Differentiate with respect to $c$ to obtain \begin{align} \frac{\partial Z}{\partial c} = & \int_0^\pi\int_0^{2\pi}\left(e^{a\cos^2\theta}\cos\theta\sin\theta\right)e^{b\sin^2\theta\cos2\phi+c\cos\theta}d\phi d\theta\\ = & \int_0^\pi\int_0^{2\pi}\left(-\frac{1}{2a}\frac{\partial e^{a\cos^2\theta}}{\partial\theta}\right)e^{b\sin^2\theta\cos2\phi+c\cos\theta}d\phi d\theta. \end{align} Integrating by parts, we obtain \begin{align} \frac{\partial Z}{\partial c} = &\left[-\frac{1}{2a}\int_0^{2\pi}e^{a\cos^2\theta+b\sin^2\theta\cos2\phi+c\cos\theta}d\phi\right]_0^\pi\\ & +\frac{1}{2a}\int_0^\pi\int_0^{2\pi}e^{a\cos^2\theta+b\sin^2\theta\cos2\phi+c\cos\theta}\left(2b\sin\theta\cos\theta\cos2\phi - c\sin\theta\right)d\phi d\theta. \end{align} Now hopefully the term on the second line will go to zero as $a\to\infty$, and the first term can be evaluated using Bessel functions and the error function.

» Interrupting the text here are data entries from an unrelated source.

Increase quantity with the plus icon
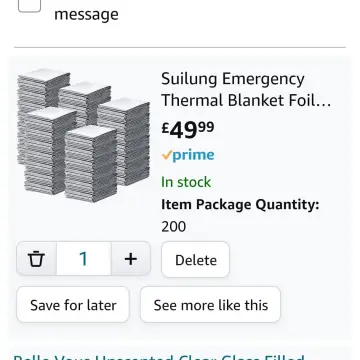This screenshot has width=360, height=360. pos(131,259)
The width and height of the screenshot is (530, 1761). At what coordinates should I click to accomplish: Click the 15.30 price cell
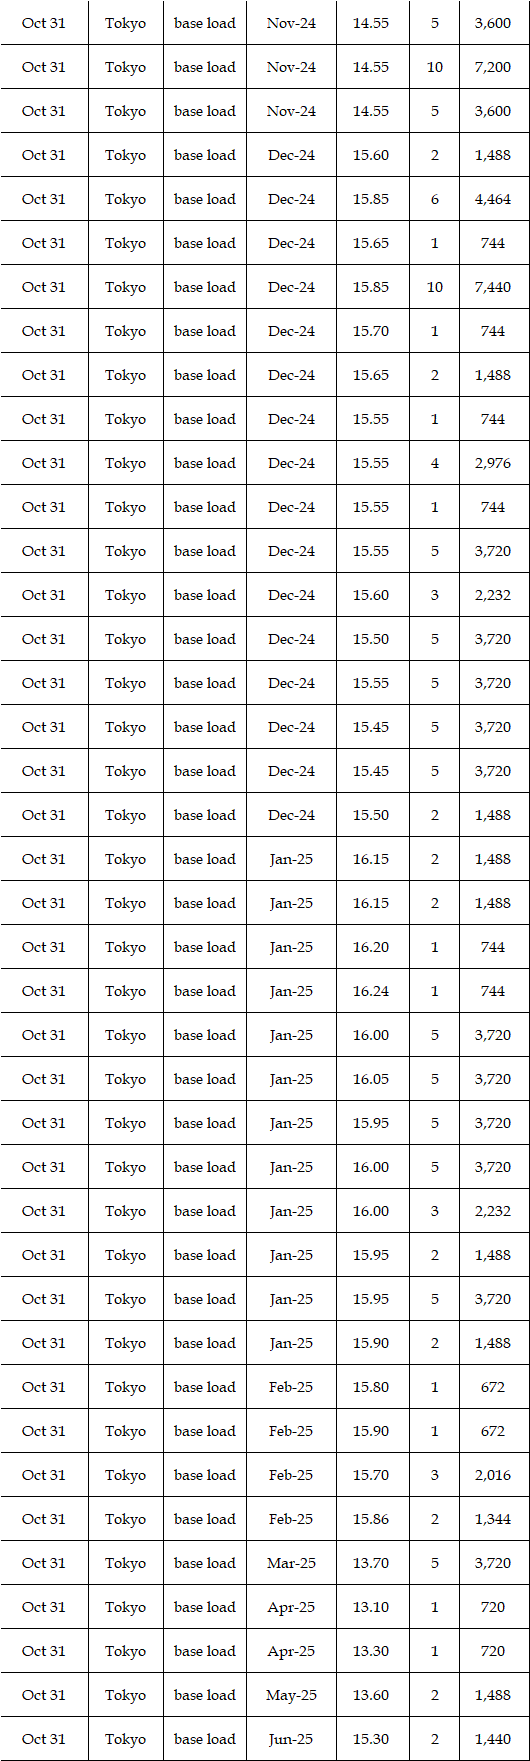tap(371, 1739)
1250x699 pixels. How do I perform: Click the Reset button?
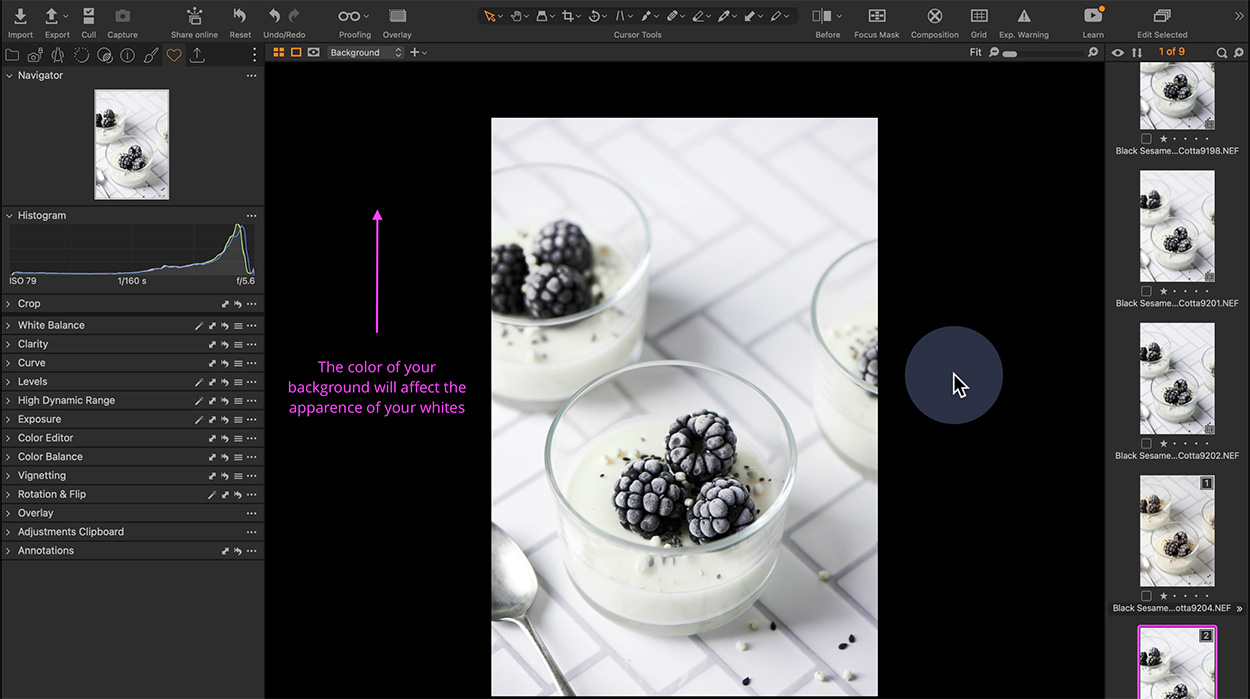point(239,15)
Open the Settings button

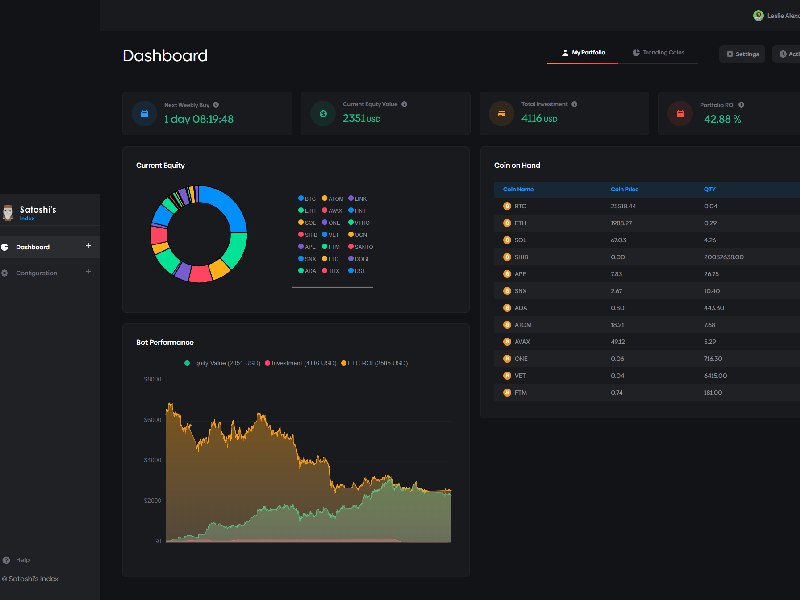[x=742, y=54]
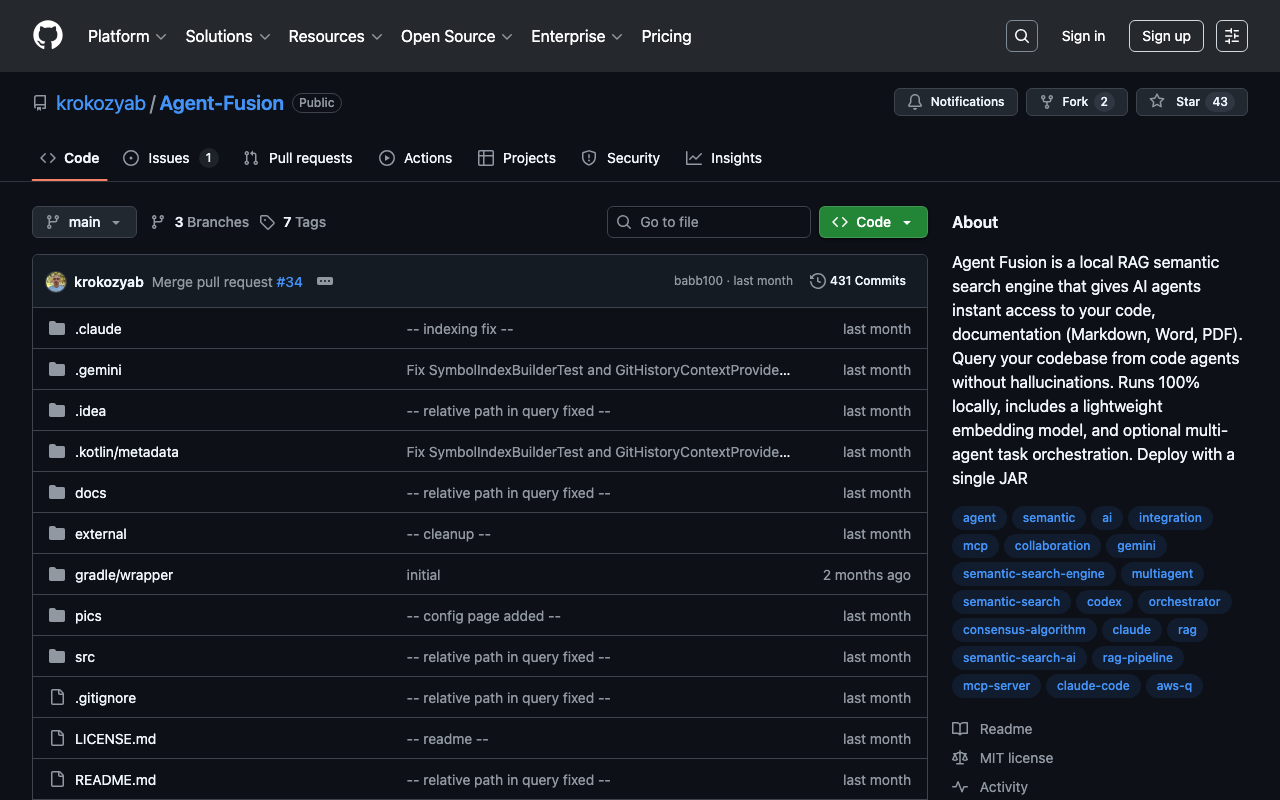This screenshot has width=1280, height=800.
Task: Select the semantic-search-engine topic tag
Action: (1033, 574)
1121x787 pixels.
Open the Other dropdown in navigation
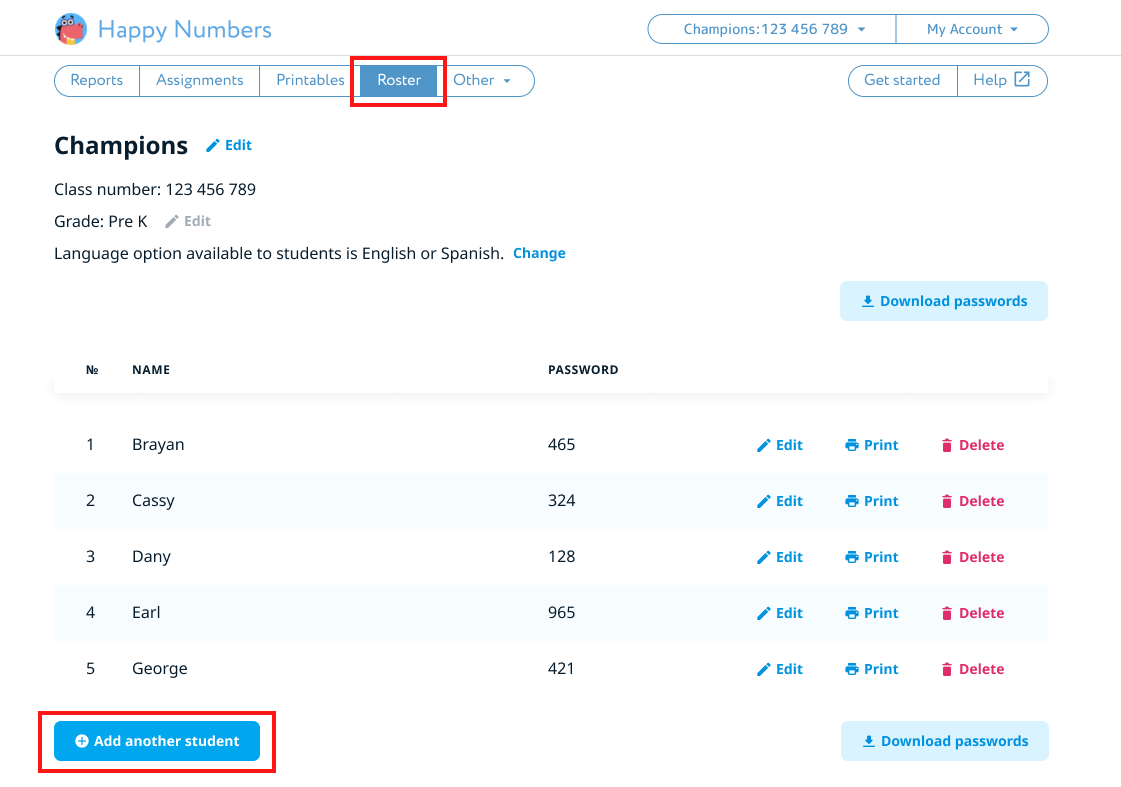(482, 80)
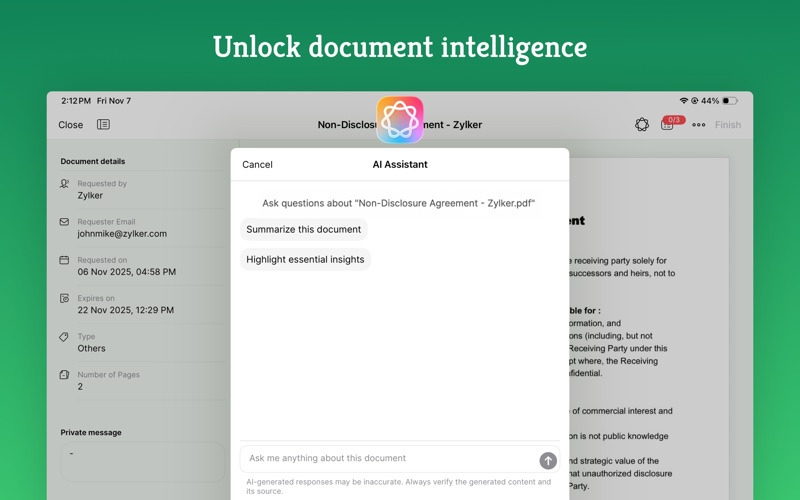The image size is (800, 500).
Task: Click the Requester Email envelope icon
Action: (x=65, y=222)
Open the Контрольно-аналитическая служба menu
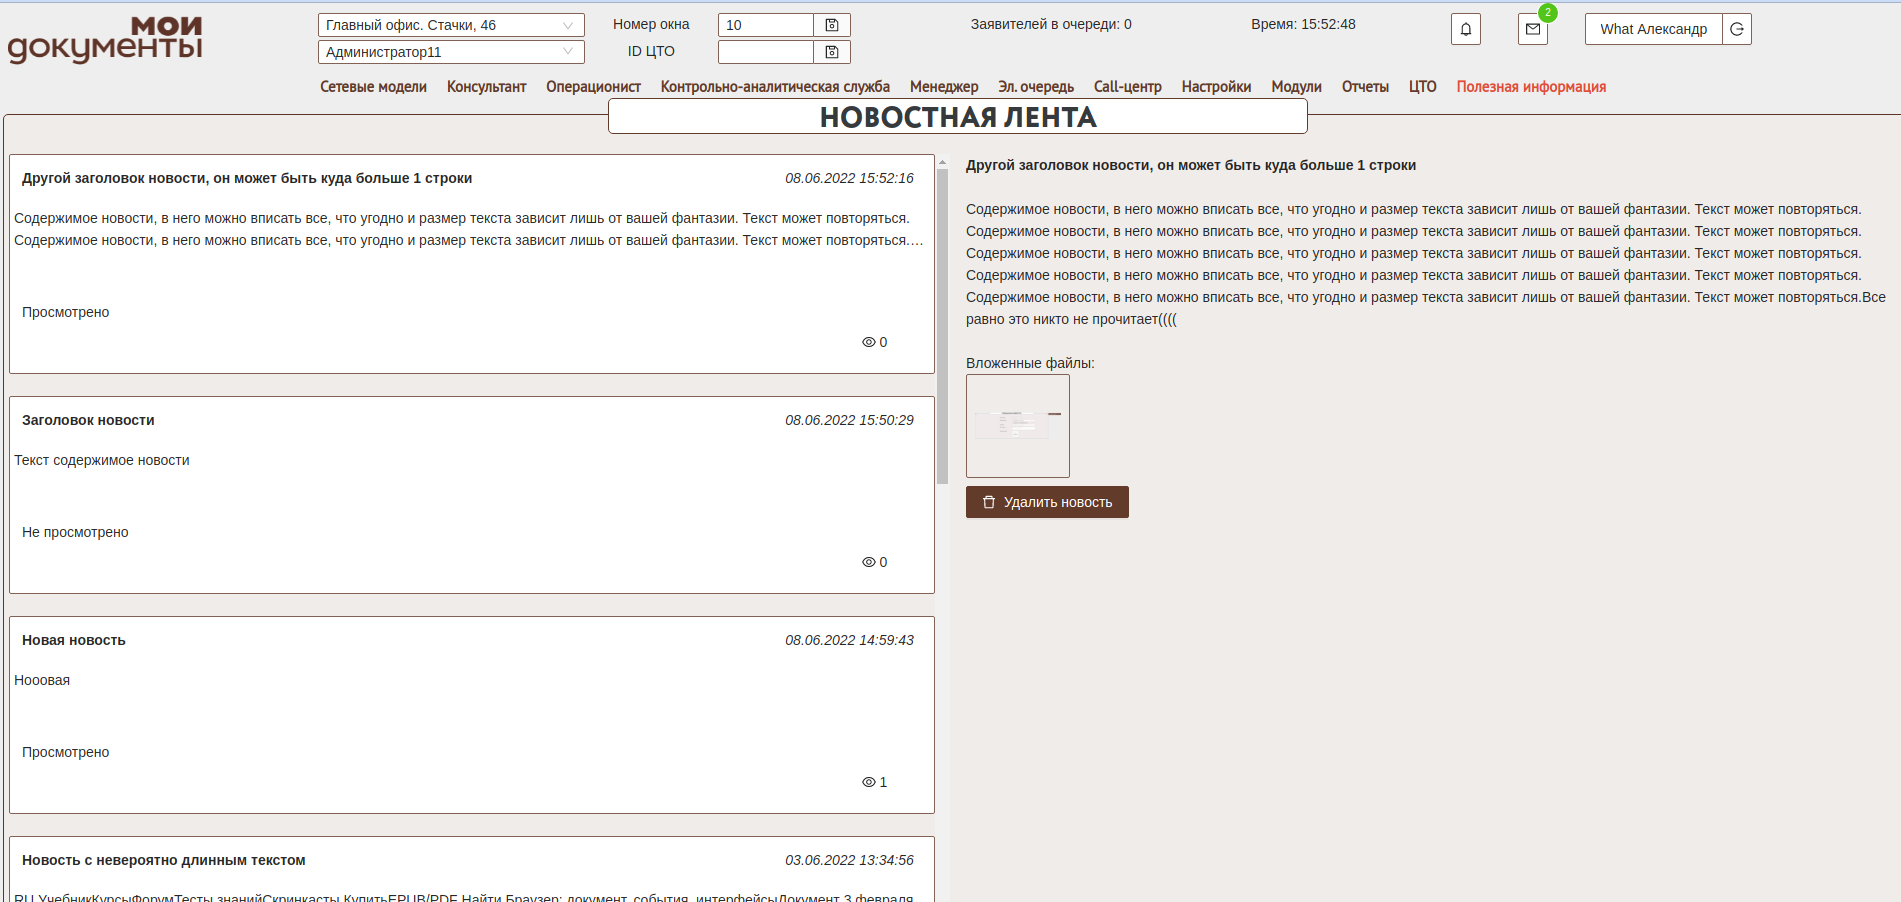Viewport: 1901px width, 902px height. point(774,87)
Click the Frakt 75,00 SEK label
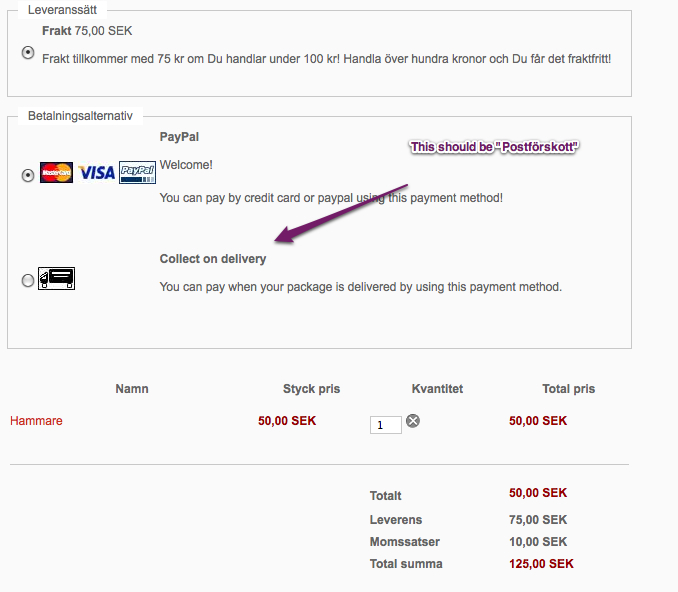 [x=87, y=31]
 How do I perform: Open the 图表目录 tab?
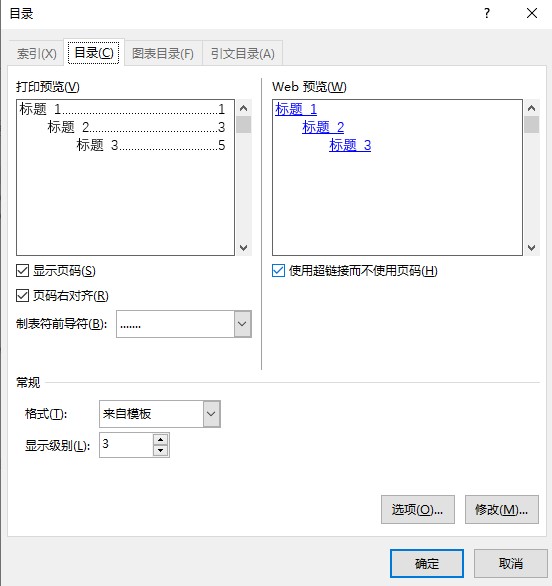coord(163,53)
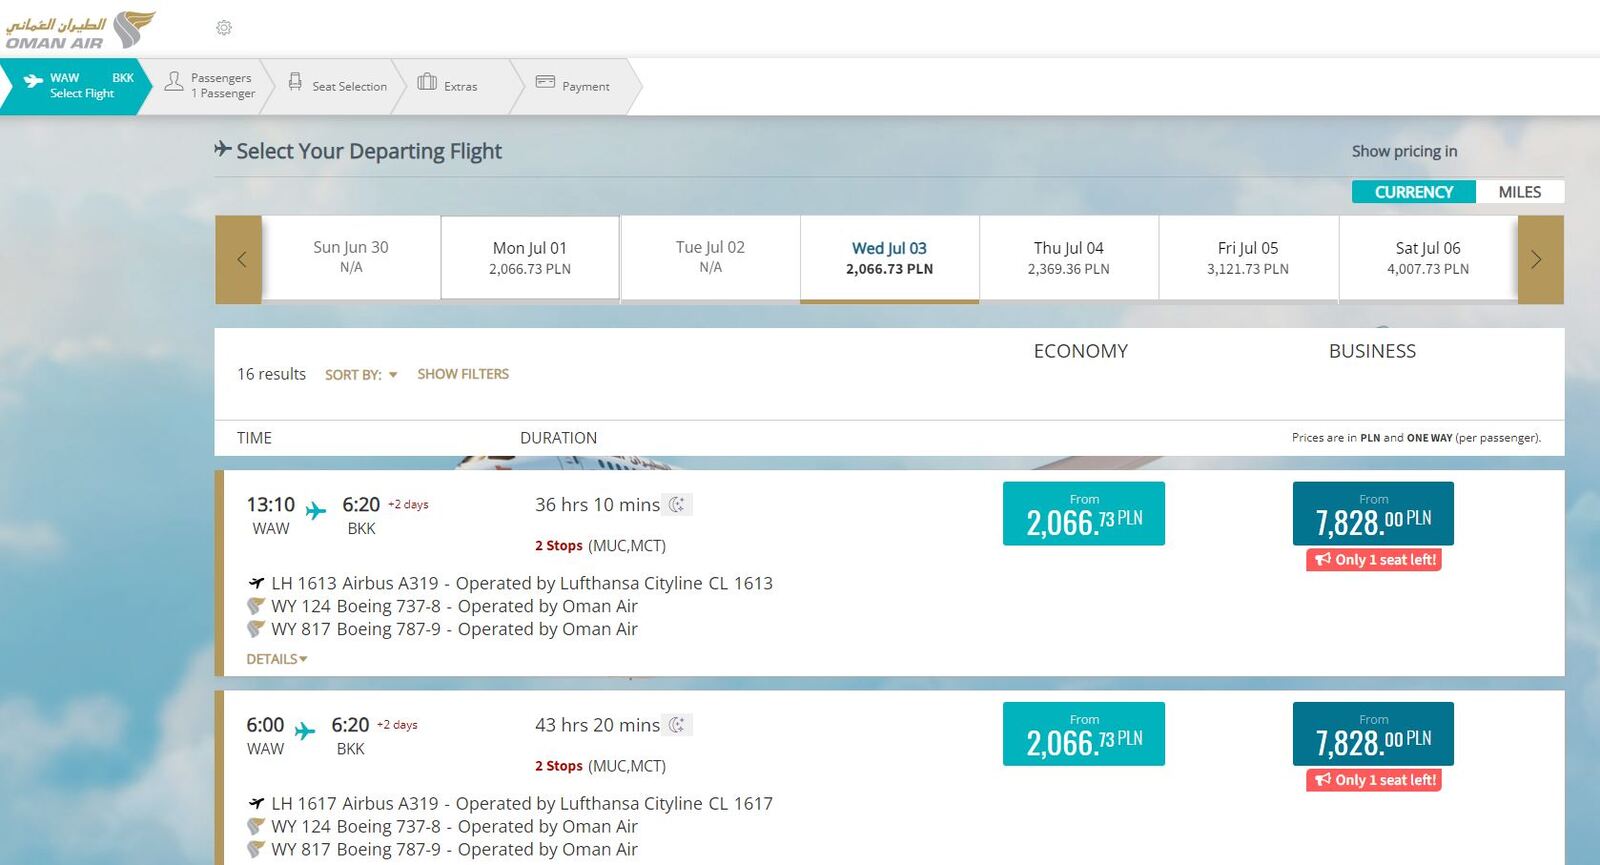Select the Mon Jul 01 date tab

(530, 258)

Edit: As remarked by @tired, the second term will not go to zero, as the exponential is increasing too fast as $a\to\infty$. I will leave this here anyway, so if someone wants to try something passing from partial integration as I did above they won't have to do the computation over again.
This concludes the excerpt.